Required actions.
(A) Reproduce the passage of the Metamath page on theorem matinvg that begins with the words containing "## Theorem matinvg" and ends with "Stefan O'Rear, 4-Sep-2015)".
(B) From the entries, pull out every line containing the string "pyautogui" and copy each one unchanged.

--- BEGIN Article ---

# Metamath Proof Explorer

## Theorem matinvg

Description: The matrix ring has the same additive inverse as its underlying linear structure. (Contributed by Stefan O'Rear, 4-Sep-2015)

Ref Expression
Hypotheses matbas.a ${⊢}{A}={N}\mathrm{Mat}{R}$
matbas.g ${⊢}{G}={R}\mathrm{freeLMod}\left({N}×{N}\right)$
Assertion matinvg ${⊢}\left({N}\in \mathrm{Fin}\wedge {R}\in {V}\right)\to {inv}_{g}\left({G}\right)={inv}_{g}\left({A}\right)$

### Proof

Step Hyp Ref Expression
1 matbas.a ${⊢}{A}={N}\mathrm{Mat}{R}$
2 matbas.g ${⊢}{G}={R}\mathrm{freeLMod}\left({N}×{N}\right)$
3 eqidd ${⊢}\left({N}\in \mathrm{Fin}\wedge {R}\in {V}\right)\to {\mathrm{Base}}_{{G}}={\mathrm{Base}}_{{G}}$
4 1 2 matbas ${⊢}\left({N}\in \mathrm{Fin}\wedge {R}\in {V}\right)\to {\mathrm{Base}}_{{G}}={\mathrm{Base}}_{{A}}$
5 1 2 matplusg ${⊢}\left({N}\in \mathrm{Fin}\wedge {R}\in {V}\right)\to {+}_{{G}}={+}_{{A}}$
6 5 oveqdr ${⊢}\left(\left({N}\in \mathrm{Fin}\wedge {R}\in {V}\right)\wedge \left({x}\in {\mathrm{Base}}_{{G}}\wedge {y}\in {\mathrm{Base}}_{{G}}\right)\right)\to {x}{+}_{{G}}{y}={x}{+}_{{A}}{y}$
7 3 4 6 grpinvpropd ${⊢}\left({N}\in \mathrm{Fin}\wedge {R}\in {V}\right)\to {inv}_{g}\left({G}\right)={inv}_{g}\left({A}\right)$

--- END Article ---
--- BEGIN Record set ---

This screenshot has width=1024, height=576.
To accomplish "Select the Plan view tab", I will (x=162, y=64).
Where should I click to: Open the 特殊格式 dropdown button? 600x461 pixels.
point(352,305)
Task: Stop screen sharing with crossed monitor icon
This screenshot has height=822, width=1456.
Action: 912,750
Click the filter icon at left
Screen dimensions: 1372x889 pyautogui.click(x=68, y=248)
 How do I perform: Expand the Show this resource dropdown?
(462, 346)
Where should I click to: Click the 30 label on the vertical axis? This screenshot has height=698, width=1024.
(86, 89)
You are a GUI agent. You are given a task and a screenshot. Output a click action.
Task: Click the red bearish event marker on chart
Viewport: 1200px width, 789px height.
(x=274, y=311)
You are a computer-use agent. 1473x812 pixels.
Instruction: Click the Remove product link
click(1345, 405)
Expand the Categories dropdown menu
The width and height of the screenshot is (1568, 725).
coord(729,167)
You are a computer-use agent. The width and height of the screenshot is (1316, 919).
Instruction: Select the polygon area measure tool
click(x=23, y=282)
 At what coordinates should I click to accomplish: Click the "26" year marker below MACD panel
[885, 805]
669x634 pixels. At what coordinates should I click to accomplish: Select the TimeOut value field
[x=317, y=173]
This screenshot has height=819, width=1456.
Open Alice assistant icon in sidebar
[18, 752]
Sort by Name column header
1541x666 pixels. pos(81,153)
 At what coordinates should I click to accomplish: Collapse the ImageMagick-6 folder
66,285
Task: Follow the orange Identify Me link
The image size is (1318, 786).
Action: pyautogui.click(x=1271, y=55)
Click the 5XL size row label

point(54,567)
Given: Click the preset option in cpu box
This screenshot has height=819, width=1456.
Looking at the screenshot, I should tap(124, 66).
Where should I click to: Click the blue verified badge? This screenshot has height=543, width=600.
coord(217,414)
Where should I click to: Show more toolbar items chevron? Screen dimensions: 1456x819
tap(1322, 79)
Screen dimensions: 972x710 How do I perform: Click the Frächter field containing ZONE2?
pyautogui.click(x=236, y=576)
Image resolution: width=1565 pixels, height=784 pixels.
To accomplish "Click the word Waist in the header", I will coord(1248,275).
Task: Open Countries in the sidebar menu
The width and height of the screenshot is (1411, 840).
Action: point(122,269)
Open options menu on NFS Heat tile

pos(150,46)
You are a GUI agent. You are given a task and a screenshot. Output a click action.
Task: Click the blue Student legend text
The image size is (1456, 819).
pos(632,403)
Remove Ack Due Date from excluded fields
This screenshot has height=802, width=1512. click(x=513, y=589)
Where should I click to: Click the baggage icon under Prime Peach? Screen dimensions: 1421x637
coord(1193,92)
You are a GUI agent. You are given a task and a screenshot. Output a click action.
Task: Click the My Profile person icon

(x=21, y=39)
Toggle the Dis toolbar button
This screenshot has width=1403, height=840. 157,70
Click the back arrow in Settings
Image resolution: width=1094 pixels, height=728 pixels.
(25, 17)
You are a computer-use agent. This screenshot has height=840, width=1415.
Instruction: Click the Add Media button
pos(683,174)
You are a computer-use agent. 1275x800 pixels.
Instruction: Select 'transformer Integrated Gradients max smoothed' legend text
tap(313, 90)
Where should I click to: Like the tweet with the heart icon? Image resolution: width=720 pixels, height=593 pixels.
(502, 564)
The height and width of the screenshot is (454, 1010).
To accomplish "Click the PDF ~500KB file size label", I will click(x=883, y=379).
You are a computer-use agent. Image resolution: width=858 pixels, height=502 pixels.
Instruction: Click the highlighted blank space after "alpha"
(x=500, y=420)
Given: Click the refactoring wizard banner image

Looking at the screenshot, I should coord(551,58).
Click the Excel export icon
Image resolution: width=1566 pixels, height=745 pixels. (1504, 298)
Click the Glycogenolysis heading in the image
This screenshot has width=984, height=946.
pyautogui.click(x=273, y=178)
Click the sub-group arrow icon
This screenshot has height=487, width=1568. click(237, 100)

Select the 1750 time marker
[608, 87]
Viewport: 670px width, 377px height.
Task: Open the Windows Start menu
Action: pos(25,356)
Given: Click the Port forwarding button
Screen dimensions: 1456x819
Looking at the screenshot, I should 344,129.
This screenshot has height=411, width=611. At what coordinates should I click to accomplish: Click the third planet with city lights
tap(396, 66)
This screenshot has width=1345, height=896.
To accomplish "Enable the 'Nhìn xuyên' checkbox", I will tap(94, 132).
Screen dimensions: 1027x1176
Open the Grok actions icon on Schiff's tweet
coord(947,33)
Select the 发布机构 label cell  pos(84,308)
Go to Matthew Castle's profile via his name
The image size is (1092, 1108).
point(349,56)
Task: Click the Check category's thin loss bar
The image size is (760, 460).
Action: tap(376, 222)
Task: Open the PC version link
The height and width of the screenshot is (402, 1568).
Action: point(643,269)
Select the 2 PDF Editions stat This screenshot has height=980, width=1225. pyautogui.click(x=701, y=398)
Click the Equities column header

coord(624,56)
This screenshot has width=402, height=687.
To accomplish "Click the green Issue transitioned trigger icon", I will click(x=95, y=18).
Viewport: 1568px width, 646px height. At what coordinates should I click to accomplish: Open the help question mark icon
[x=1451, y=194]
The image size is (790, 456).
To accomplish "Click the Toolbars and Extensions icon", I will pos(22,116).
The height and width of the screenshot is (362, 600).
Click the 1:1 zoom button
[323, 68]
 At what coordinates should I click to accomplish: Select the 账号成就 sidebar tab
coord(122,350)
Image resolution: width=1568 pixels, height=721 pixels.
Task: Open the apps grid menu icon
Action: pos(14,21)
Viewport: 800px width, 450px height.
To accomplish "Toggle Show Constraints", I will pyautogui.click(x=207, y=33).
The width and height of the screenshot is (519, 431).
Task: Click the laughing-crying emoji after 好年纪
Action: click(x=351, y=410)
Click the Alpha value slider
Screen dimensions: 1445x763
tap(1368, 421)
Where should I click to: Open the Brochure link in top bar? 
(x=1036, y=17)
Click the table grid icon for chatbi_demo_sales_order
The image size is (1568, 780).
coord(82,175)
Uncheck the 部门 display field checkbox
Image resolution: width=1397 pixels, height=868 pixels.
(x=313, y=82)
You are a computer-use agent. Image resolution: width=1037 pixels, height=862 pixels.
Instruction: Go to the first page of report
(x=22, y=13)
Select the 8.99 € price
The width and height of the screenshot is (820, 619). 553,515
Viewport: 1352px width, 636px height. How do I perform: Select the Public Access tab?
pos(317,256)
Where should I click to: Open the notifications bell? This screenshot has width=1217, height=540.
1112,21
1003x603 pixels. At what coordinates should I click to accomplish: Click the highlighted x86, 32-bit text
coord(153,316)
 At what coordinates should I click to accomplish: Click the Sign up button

--- END Record set ---

In response.
(A)
## Theorem matinvg

Description: The matrix ring has the same additive inverse as its underlying linear structure. (Contributed by Stefan O'Rear, 4-Sep-2015)

(B)
Screen dimensions: 1372x889 pyautogui.click(x=68, y=248)
Action: pyautogui.click(x=1271, y=55)
pyautogui.click(x=236, y=576)
pyautogui.click(x=273, y=178)
Select the 2 PDF Editions stat This screenshot has height=980, width=1225. pyautogui.click(x=701, y=398)
To accomplish "Toggle Show Constraints", I will pyautogui.click(x=207, y=33).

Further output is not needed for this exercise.